Vaughn portrayed Presidents Franklin D. Roosevelt and Harry S. Truman, in addition to Woodrow Wilson (in the 1979 television mini-series Backstairs at the White House). He additionally played Roosevelt in the 1982 HBO telefilm FDR: That Man in the White House.
In 1983, he starred as villainous multimillionaire Ross Webster in Superman III. In 1983–1984, he appeared as industrialist Harlan Adams in the short-lived series Emerald Point N.A.S., replacing Patrick O’Neal. In the mid-1990s, he made several cameo appearances on Late Night with Conan O’Brien as an audience member who berates the host and his guests beginning with “you people make me sick.”
In 2004, after a string of guest roles on series such as Law & Order, in which he had a recurring role during season eight, Vaughn experienced a resurgence. He began co-starring in the British TV drama series Hustle, made for BBC One.
The series was also broadcast in the United States on the cable network AMC. In the series, Vaughn played elder-statesman American con artist Albert Stroller, a father figure to a group of younger grifters. In September 2006, he guest-starred on an episode of Law & Order: Special Victims Unit.
Vaughn also appeared as himself narrating and being a character in a radio play broadcast by BBC Radio 4 in 2007 about making the film The Bridge at Remagen in Prague, during the Russian invasion of 1968. In November 2011, it was announced that Vaughn would appear for three weeks in the British soap operaCoronation Street. His role as Milton in the long-running program lasted from January to February 2012.

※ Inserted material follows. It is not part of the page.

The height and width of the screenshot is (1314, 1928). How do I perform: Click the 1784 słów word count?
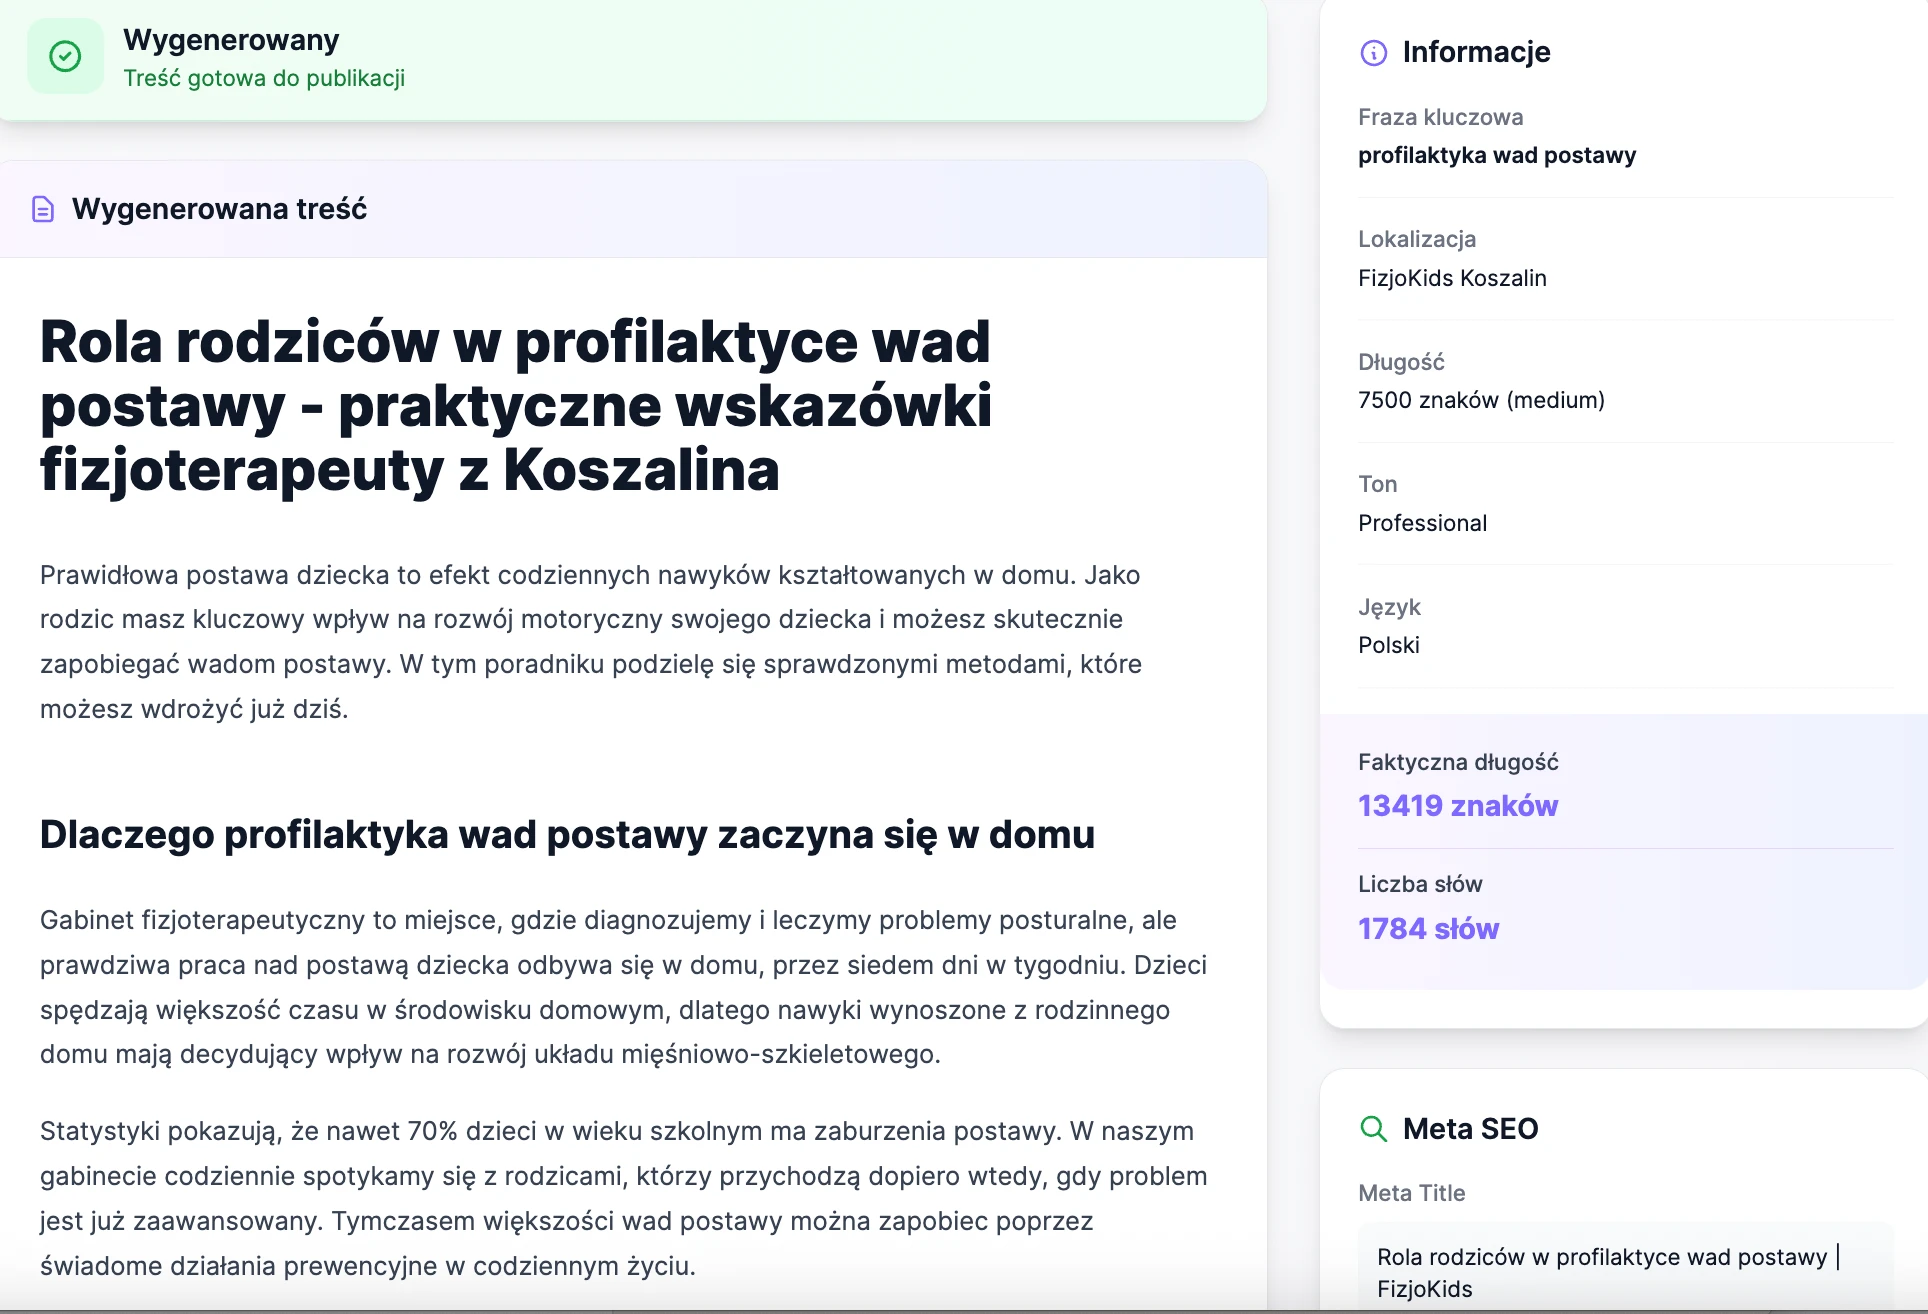(1428, 928)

In later years, Vaughan appeared in syndicated advertisements marketed by Commercial Pro, Inc. for various personal injury and workers compensation law firms, using the catchphrase, “Tell them you mean business”
Robert Vaughn Net Worth
Vaughn is an American actor who has a net worth of $10 million dollars. Robert Vaughn was born in New York, New York, and grew up in Minneapolis, Minnesota.